Personality Disorders
Definition
- Personality – i.e. enduring traits – which causes distress to self/others and/or impairs social functioning.
- 3 DSM-5 clusters: odd/eccentric (A), dramatic/emotional (B), and anxious/avoidant (C).
Odd or eccentric personality disorders
Paranoid
- Resentful and self-important.
- Suspicious and distrustful.
- Bears grudges and may counter-attack.
Schizoid
- Cold, aloof, introspective, and misanthropic.
- Lacks enjoyment.
Schizotypal
- Social anxiety.
- Odd behaviours and beliefs.
Dramatic or emotional personality disorders
Antisocial
- Aka dissocial PD, psychopathy, dangerous and severe personality disorder.

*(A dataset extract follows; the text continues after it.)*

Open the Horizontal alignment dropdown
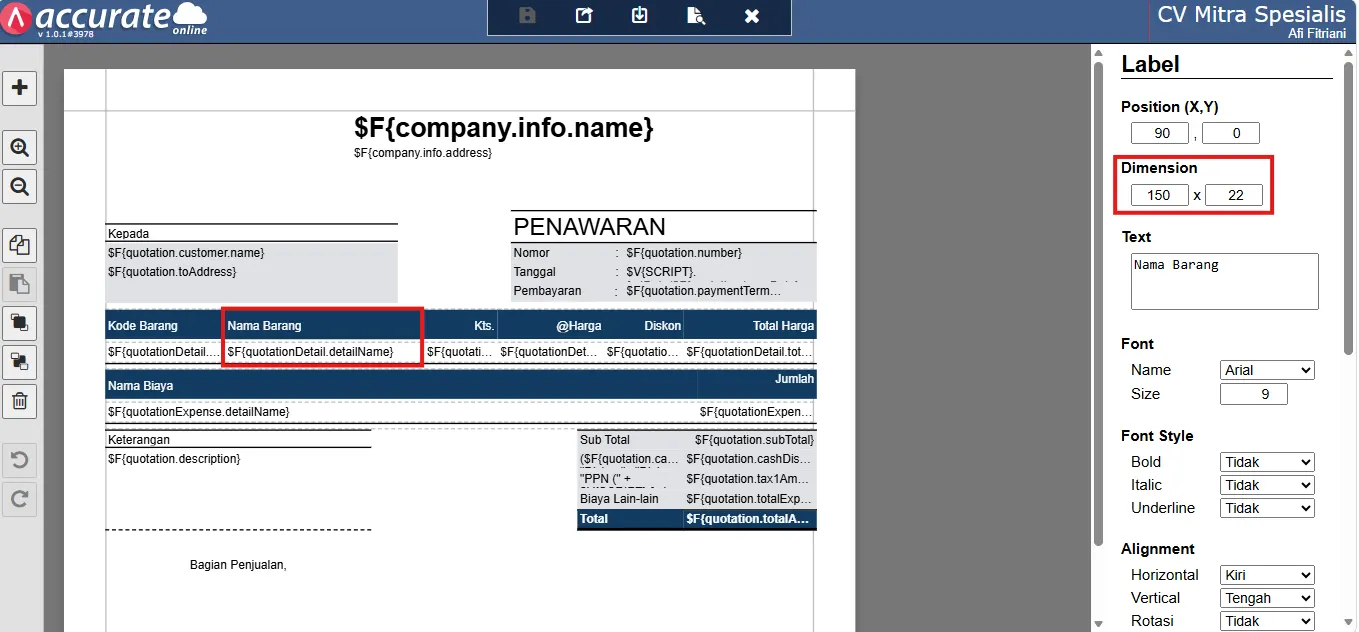The height and width of the screenshot is (632, 1359). pos(1267,575)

- Disregard for rights of others.
- Little remorse for actions.
Borderline
- Aka emotionally-unstable PD.
- Rapid-fluctuating mood and strong emotions.
- Impulsive. Often self-harm and misuse substances.

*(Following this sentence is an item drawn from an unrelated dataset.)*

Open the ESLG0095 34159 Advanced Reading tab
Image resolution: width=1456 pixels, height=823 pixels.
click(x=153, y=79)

- Intense unstable relationships.
- Commonest in young women.
Histrionic
- Shallow and labile affect.
- Dramatic and suggestible.
- Concern with physical attractiveness.
Narcicisstic
- Preoccupied with prestige and appearance. Attention-seeking.
- Think they're superior and have a strong sense of entitlement.
- Lack empathy or true intimacy in relationships.
- Critical of others but cannot handle criticism.
Anxious or avoidant personality disorders
Avoidant
- Aka anxious PD.
- Want acceptance but expect rejection and fear embarrassment.
- Severely hurt by criticism.
- Consequently, avoid others.
Dependant
- Submissive.
- Feel they can't look after themselves and allow others to make decisions for them.
Obsessive-compulsive
- Aka anankastic PD.
- Perfectionist, pedantic, and inflexible. Like routines, lists, and organisation. May be obsessed with work. Morally rigid.
- Unlike OCD, they derive contentment and enjoyment from perfection and rituals. Tend to seek help when friends/relatives tell them to, unlike in OCD where people seek help for their distress.
Management of personality disorders
- Little evidence of direct benefit for personality disorders.
- More likely to be used for treatment of psychiatric co-morbidities, which is key.
Psychosocial:
- Psychotherapy may focus on problem-solving for difficult emotions and behaviours, and negotiating the interpersonal problems they face.
- Approaches include CBT and dialectical behavioural therapy (DBT). DBT involves individual and group sessions, and combines elements of mindfulness and CBT, as well as building self-esteem.
- Where relevant, involve family in treatment, including for crisis management.